─── MATERIAL PROVIDED ───
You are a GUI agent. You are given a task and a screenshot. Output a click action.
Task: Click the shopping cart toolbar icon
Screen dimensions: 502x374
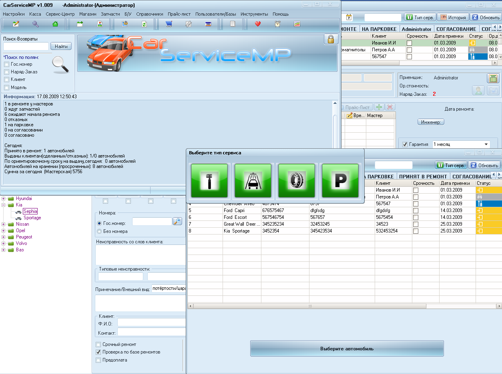point(169,24)

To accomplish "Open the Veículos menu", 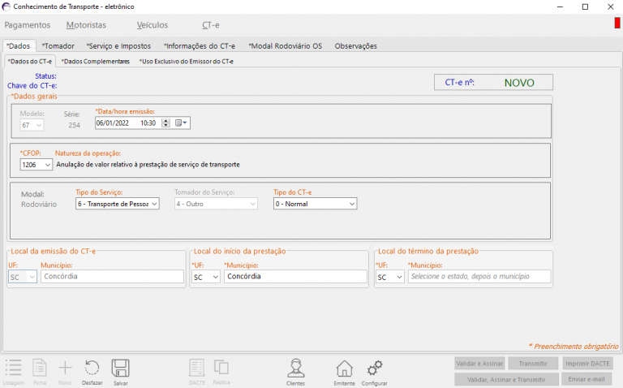I will 153,25.
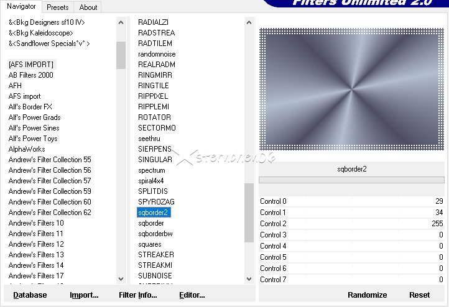Open the About tab
The height and width of the screenshot is (307, 449).
[88, 7]
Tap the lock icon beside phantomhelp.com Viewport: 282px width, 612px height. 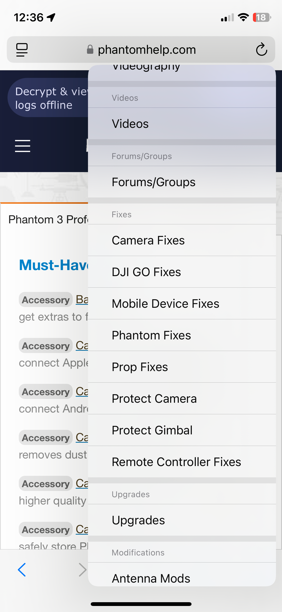[x=90, y=49]
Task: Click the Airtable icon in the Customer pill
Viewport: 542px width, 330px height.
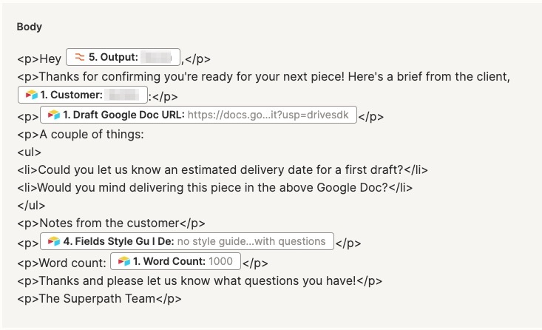Action: pos(32,95)
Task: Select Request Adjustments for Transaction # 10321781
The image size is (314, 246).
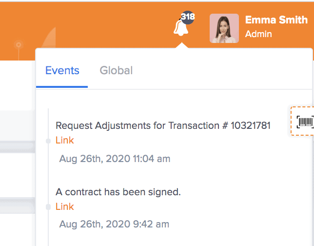Action: (x=163, y=126)
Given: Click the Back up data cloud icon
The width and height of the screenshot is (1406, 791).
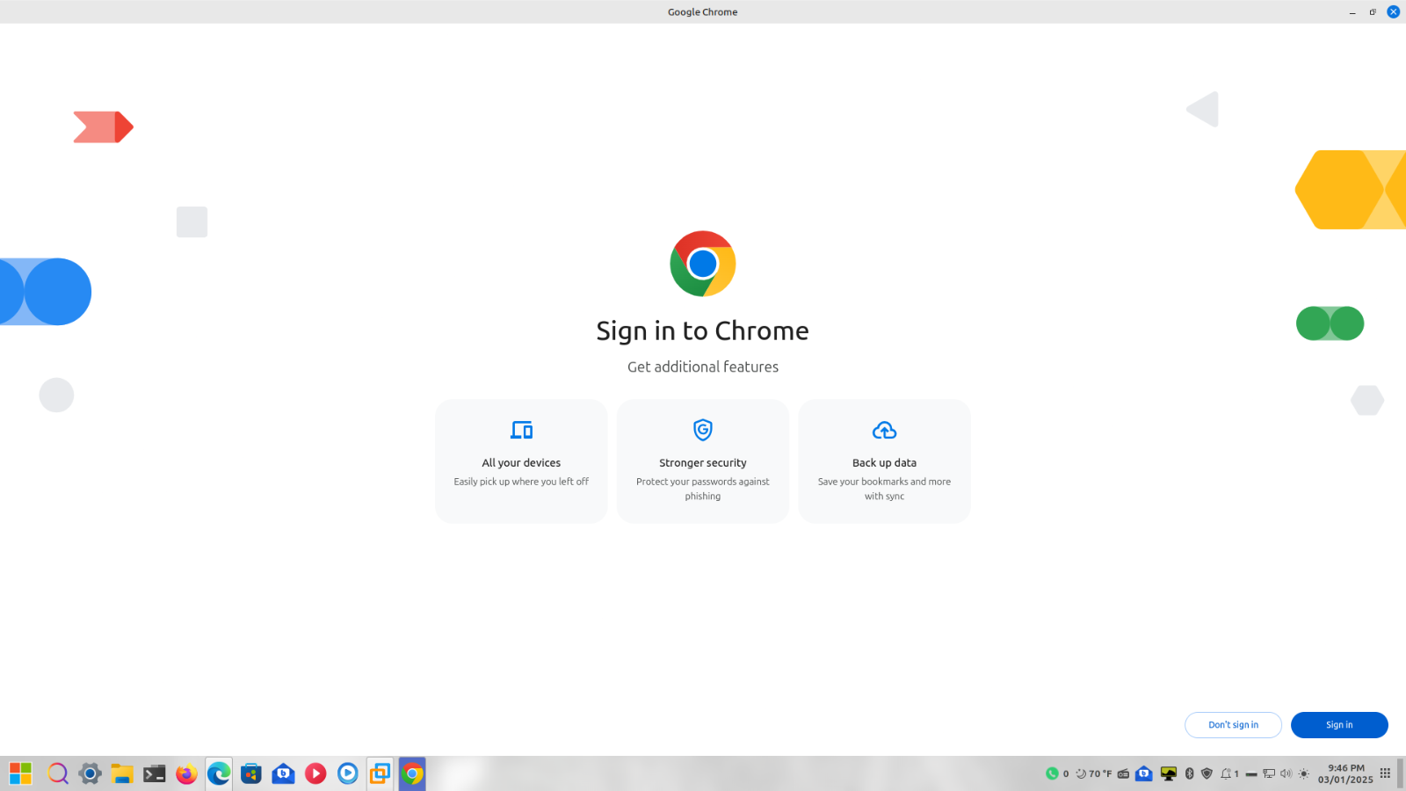Looking at the screenshot, I should (x=884, y=430).
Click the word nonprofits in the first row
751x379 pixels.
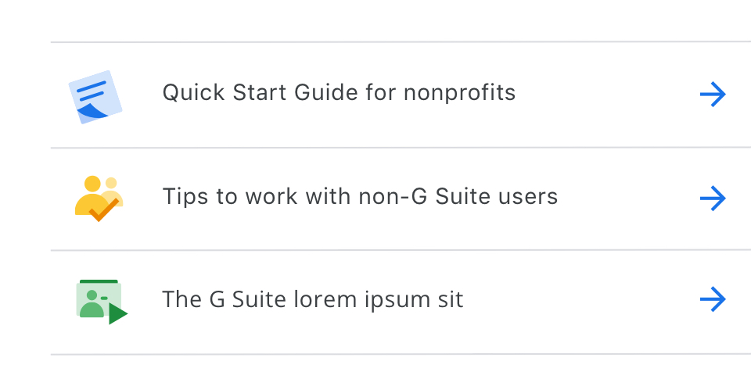(x=459, y=93)
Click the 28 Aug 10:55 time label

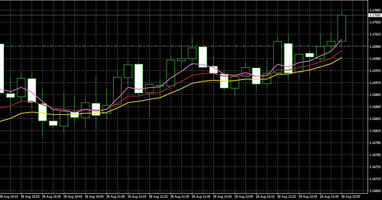pyautogui.click(x=94, y=196)
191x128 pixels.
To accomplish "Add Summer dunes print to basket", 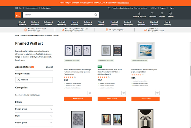I will pos(145,99).
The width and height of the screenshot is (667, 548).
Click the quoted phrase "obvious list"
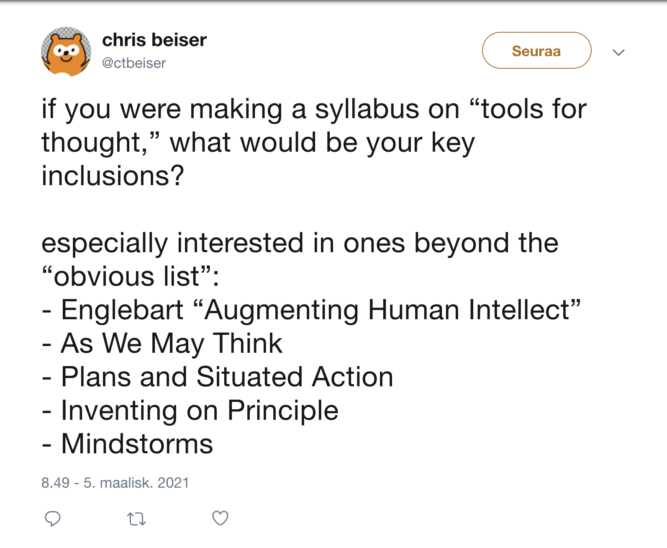point(131,277)
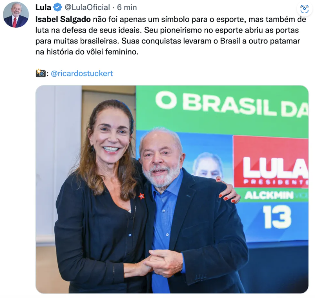Open the @ricardostuckert mention link
318x298 pixels.
(82, 73)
───
## EXERCISE BRIEF:
Find the line with "The width and height of the screenshot is (667, 548).". Return it and each line after it through the end of the data, exactly, without pictures.

## WRITTEN RESPONSE:
The width and height of the screenshot is (667, 548).
Click the quoted phrase "obvious list"
point(131,277)
Open the @ricardostuckert mention link
318x298 pixels.
(82, 73)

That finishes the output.